Человек и теплоход

19.05.2018

Валерий БУРТ

Его первое опубликованное стихотворение появилось в мятежном 1917-м, в екатеринославской газете «Голос солдата». Автору тогда было 14 лет, и как Михаила Светлова Мишу Шейнкмана еще никто, разумеется, не знал. Псевдоним, который прославит на века, он возьмет себе позже — как только поймет, что литературными талантами природа его отнюдь не обделила. 17-летним добровольцем на исходе Гражданской вольется в ряды Красной армии и впоследствии напишет об этом немало энергичных строк, включая те, которые и теперь хорошо знакомы миллионам соотечественников: «Я хату покинул, пошел воевать, чтоб землю в Гренаде крестьянам отдать». 17 июня со дня рождения замечательного поэта исполняется 115 лет.


Откуда у хлопца испанская грусть?

Легендарное произведение у многих читателей почти неизбежно ассоциируется с вооруженным противостоянием республиканцев и франкистов в Испании — при том, что «Гренада» была написана за десяток лет до тех событий. Тут впору вслед за автором задаться вопросом: «Откуда у хлопца испанская грусть?» С чего вдруг он умчался в далекую юго-западную провинцию Европы? И что это вообще — «обычное» для наших гениев-классиков предвидение грядущих событий или абсолютно случайная игра слов?

Михаил Светлов утверждал, что второй вариант гораздо ближе к истине: он как-то шел по Тверской мимо кинотеатра «Арс» и увидел вывеску «Гостиница «Гренада». Название приглянулось, «зацепило», и поэт решил с ходу написать одноименную серенаду. Однако создал в конечном итоге балладу, в которой отразилась владевшая умами идея мировой революции, неминуемой победы рабочих и крестьян над эксплуататорами: 

Мы мчались, мечтая
Постичь поскорей
Грамматику боя —
Язык батарей.

Владимир Маяковский читал «Гренаду» на поэтических вечерах. Несколько раз звонил Светлову, хвалил, подбадривал молодого стихотворца, давал ему профессиональные советы. Марина Цветаева просила Бориса Пастернака в письме: «Передай Светлову, что его «Гренада» — мой любимый, чуть не сказала мой лучший, стих за все эти годы. У Есенина ни одного такого не было. Этого, впрочем, не говори, пусть Есенину мирно спится».

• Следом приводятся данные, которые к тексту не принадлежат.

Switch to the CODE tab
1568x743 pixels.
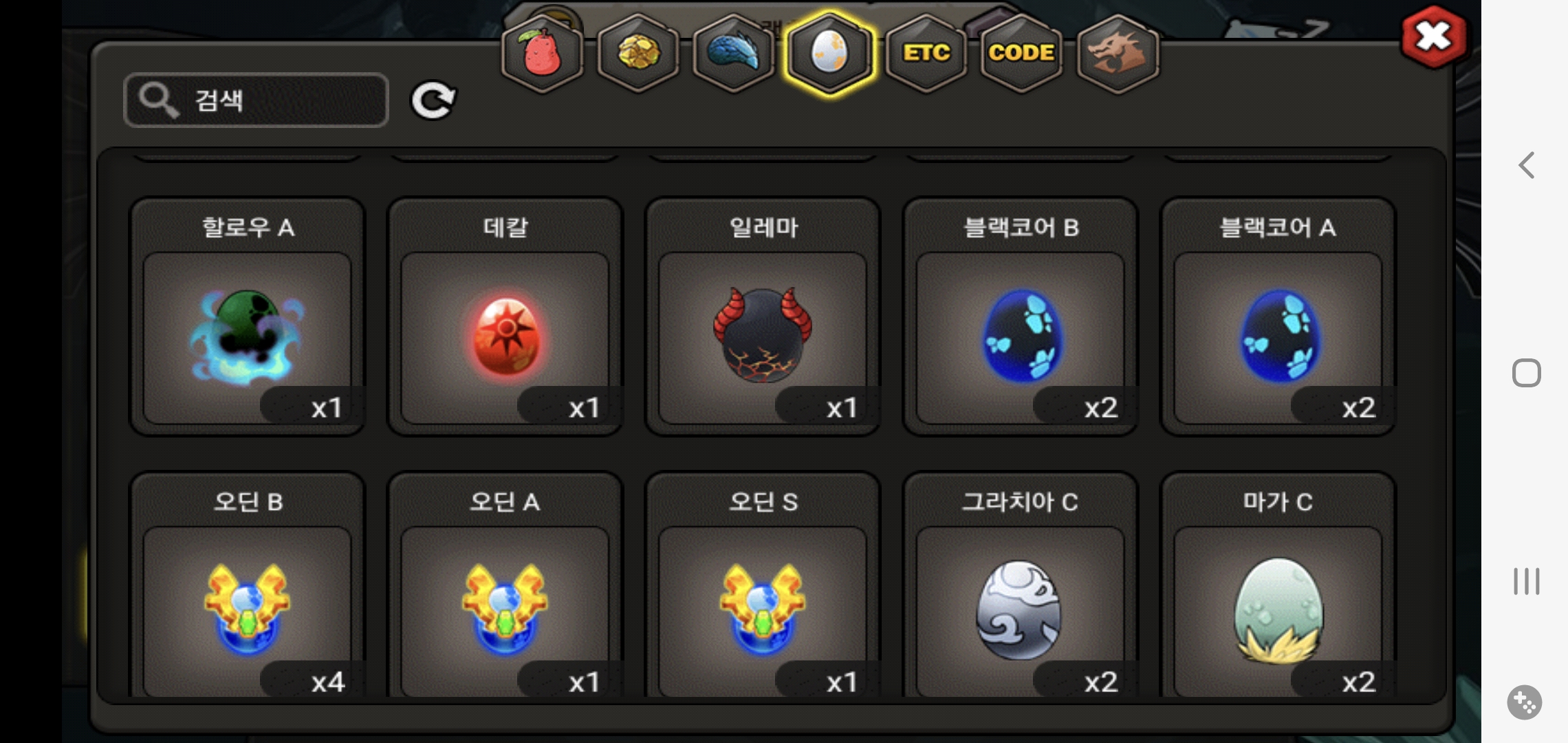click(x=1021, y=53)
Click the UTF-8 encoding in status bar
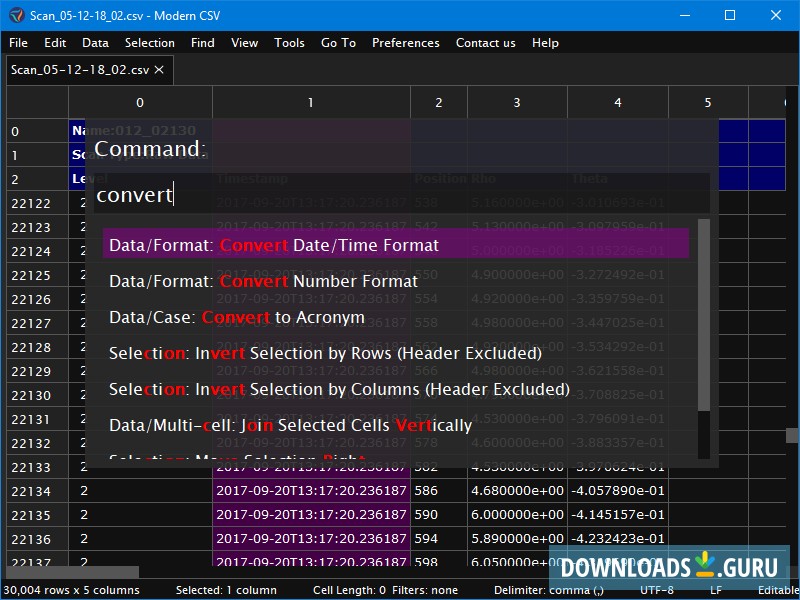The image size is (800, 600). click(x=656, y=590)
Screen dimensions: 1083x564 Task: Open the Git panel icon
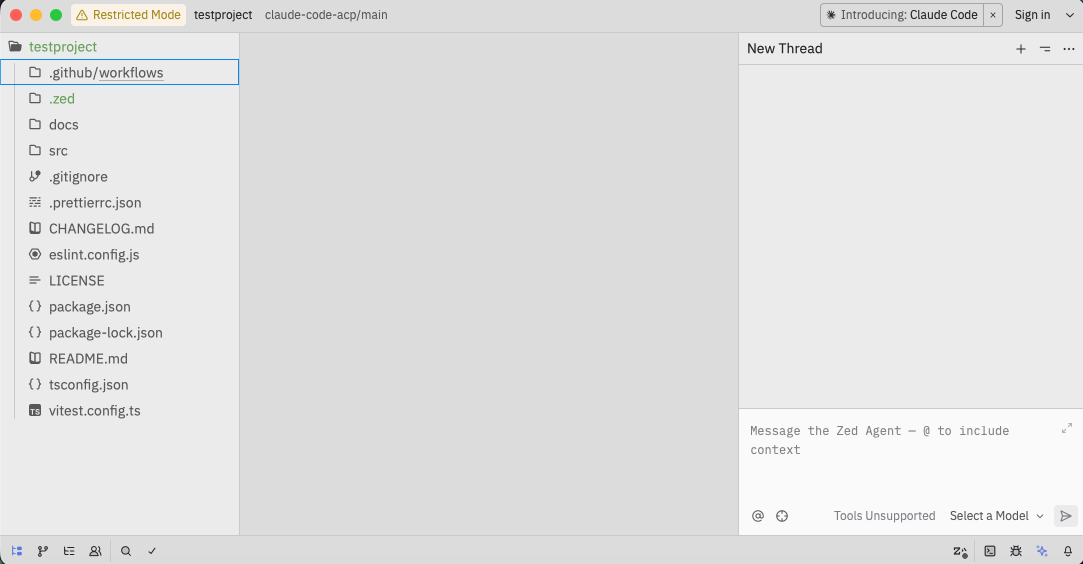(43, 551)
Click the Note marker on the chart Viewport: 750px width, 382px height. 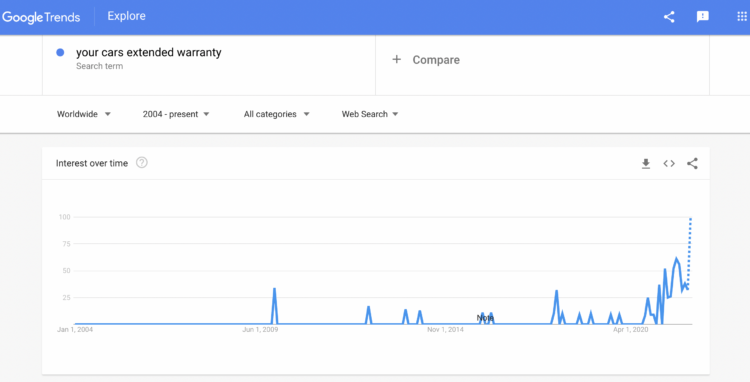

Поначалу далеко не все восторгались стихом-песней. Автор долго и безуспешно носил текст по редакциям, пока не взялась напечатать «Комсомолка». Завотделом поэзии Иосиф Уткин на гонорар поскупился. Начислил по 40 копеек за строчку, хотя вначале обещал больше. Свою скаредность объяснил так: «Светлов может писать лучше».

Красный Гейне

К нему в то время прилепилось прозвище «красный Гейне». Он сам этому поспособствовал — в поэме «Ночные встречи» запросто обратившись к немецкому коллеге: «Милый Генрих, как я рад / Тебя, наконец, обнять. / Я тебя каждый день читал / Вот уже сколько лет». Оживший товарищ Гейне гулял по столице, внимательно смотрел по сторонам, слушал встречных. Причем оказался в курсе мельчайших подробностей советской жизни, знал творчество современных на тот момент рифмоплетов, удивлялся тому, что «вся печать бешеным лаем полна» и «который год в литературе тьма».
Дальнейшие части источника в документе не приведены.